─── Data section ───

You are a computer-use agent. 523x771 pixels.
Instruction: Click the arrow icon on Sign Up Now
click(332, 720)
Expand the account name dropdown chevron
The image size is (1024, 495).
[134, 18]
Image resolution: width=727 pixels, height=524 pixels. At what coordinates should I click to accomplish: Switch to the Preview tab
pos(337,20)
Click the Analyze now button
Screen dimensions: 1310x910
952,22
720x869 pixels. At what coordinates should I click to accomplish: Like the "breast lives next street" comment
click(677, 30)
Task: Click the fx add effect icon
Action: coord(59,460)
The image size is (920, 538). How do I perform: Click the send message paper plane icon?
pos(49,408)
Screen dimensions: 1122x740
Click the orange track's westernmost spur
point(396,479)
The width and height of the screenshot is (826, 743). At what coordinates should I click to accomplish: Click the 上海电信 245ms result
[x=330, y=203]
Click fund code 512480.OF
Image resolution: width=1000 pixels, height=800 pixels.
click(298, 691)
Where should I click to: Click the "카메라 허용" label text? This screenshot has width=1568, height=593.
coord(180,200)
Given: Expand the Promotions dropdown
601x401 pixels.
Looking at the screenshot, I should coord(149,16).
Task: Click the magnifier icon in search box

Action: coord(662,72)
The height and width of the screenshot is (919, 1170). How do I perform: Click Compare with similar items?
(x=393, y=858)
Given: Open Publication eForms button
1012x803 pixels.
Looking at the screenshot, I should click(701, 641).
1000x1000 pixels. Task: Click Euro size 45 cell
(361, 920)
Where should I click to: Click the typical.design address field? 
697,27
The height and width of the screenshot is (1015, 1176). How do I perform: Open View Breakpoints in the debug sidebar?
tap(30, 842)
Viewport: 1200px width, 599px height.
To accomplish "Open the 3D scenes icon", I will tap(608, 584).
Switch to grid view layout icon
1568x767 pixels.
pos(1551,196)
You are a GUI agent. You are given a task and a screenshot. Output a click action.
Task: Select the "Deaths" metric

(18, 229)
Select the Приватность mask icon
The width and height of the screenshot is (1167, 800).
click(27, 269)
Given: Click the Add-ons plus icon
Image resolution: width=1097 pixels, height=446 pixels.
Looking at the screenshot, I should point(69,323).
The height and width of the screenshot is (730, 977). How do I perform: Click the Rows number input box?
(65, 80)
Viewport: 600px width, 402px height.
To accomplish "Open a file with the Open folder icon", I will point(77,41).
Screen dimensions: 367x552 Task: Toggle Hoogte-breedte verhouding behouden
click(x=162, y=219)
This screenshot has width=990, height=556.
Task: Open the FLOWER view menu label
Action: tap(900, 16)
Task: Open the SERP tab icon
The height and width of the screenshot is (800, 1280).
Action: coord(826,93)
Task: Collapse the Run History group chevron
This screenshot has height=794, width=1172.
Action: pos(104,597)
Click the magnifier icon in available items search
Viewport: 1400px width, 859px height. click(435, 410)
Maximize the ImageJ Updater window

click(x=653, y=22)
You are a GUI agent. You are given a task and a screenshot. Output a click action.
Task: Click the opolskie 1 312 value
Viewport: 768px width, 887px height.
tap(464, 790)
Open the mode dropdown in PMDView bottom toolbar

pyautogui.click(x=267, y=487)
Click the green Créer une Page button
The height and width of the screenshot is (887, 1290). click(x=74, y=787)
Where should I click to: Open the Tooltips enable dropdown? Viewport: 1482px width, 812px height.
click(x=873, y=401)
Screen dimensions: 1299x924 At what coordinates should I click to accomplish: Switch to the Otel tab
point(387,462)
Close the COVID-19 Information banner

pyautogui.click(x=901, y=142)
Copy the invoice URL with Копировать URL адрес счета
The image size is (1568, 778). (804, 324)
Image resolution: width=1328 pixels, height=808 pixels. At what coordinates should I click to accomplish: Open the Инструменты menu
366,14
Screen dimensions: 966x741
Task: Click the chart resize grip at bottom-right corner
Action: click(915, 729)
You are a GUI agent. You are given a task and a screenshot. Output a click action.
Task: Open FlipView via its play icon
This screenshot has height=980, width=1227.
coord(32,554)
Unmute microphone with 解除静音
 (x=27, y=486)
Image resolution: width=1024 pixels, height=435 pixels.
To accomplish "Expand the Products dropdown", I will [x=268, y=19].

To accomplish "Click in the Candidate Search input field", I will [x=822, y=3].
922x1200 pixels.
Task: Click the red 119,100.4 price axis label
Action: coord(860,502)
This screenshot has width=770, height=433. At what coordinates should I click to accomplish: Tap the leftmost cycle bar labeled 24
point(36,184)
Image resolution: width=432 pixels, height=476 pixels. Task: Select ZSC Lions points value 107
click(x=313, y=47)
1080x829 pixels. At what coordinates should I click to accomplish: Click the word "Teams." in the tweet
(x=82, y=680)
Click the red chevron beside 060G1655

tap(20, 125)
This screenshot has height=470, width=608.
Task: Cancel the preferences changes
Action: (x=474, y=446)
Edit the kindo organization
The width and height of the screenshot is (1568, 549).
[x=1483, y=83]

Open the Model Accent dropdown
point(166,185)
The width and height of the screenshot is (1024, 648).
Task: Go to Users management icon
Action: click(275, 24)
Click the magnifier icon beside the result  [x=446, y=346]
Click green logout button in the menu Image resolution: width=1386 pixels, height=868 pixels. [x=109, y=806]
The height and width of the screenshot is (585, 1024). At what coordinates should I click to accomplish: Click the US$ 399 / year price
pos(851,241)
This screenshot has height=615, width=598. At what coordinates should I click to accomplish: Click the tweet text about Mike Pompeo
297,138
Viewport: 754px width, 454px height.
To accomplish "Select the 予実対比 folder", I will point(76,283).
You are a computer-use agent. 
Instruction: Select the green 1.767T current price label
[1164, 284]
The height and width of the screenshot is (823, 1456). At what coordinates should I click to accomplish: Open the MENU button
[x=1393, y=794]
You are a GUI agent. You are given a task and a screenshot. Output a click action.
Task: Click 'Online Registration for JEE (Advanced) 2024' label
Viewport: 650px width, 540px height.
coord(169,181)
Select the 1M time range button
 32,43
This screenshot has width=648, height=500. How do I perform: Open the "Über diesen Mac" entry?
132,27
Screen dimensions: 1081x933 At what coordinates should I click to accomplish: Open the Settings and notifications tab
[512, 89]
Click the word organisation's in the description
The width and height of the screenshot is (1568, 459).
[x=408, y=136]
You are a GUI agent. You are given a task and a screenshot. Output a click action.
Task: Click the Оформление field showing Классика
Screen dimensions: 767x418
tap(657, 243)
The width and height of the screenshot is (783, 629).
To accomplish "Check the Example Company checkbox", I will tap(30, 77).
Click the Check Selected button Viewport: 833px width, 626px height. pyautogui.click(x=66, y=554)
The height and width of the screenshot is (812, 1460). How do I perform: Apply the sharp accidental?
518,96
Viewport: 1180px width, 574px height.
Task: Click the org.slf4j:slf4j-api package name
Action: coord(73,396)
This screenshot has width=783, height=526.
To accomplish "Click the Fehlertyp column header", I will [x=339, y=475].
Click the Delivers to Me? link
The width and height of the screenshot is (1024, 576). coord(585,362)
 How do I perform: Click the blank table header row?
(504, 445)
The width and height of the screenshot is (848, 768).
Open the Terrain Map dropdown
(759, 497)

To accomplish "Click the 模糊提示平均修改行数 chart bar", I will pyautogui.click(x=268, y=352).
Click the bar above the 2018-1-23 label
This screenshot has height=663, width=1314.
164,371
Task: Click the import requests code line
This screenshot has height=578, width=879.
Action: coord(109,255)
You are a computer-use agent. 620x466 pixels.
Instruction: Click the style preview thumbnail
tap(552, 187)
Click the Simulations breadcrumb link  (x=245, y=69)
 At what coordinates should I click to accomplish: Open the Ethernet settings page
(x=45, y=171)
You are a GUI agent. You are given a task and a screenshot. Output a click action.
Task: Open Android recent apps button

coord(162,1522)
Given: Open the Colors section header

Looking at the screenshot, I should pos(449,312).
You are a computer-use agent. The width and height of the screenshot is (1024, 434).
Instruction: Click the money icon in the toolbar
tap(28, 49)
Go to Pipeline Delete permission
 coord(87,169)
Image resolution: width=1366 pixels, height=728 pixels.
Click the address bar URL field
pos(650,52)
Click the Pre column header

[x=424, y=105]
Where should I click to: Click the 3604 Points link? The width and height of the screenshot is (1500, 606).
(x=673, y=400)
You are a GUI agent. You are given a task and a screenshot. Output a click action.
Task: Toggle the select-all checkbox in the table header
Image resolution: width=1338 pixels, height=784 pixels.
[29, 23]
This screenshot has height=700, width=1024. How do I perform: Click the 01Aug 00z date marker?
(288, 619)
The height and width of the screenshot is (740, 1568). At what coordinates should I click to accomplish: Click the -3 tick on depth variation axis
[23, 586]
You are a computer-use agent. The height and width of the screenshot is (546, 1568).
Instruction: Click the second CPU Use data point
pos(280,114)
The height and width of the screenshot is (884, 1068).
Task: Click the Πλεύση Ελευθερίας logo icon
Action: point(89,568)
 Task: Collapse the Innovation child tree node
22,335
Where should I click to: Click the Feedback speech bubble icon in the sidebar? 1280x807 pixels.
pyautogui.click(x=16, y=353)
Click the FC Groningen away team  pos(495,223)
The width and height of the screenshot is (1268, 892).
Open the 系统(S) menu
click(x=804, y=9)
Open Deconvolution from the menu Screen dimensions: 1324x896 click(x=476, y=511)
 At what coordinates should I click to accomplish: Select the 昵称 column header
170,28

───

• Exercise instructions:
Reproduce, word for word and in full, only the lines above that start at the line with "Open the Model Accent dropdown" and run through the line with "Click green logout", both ends included.

• Answer space:
Open the Model Accent dropdown
point(166,185)
The width and height of the screenshot is (1024, 648).
Task: Go to Users management icon
Action: click(275, 24)
Click the magnifier icon beside the result  [x=446, y=346]
Click green logout button in the menu Image resolution: width=1386 pixels, height=868 pixels. [x=109, y=806]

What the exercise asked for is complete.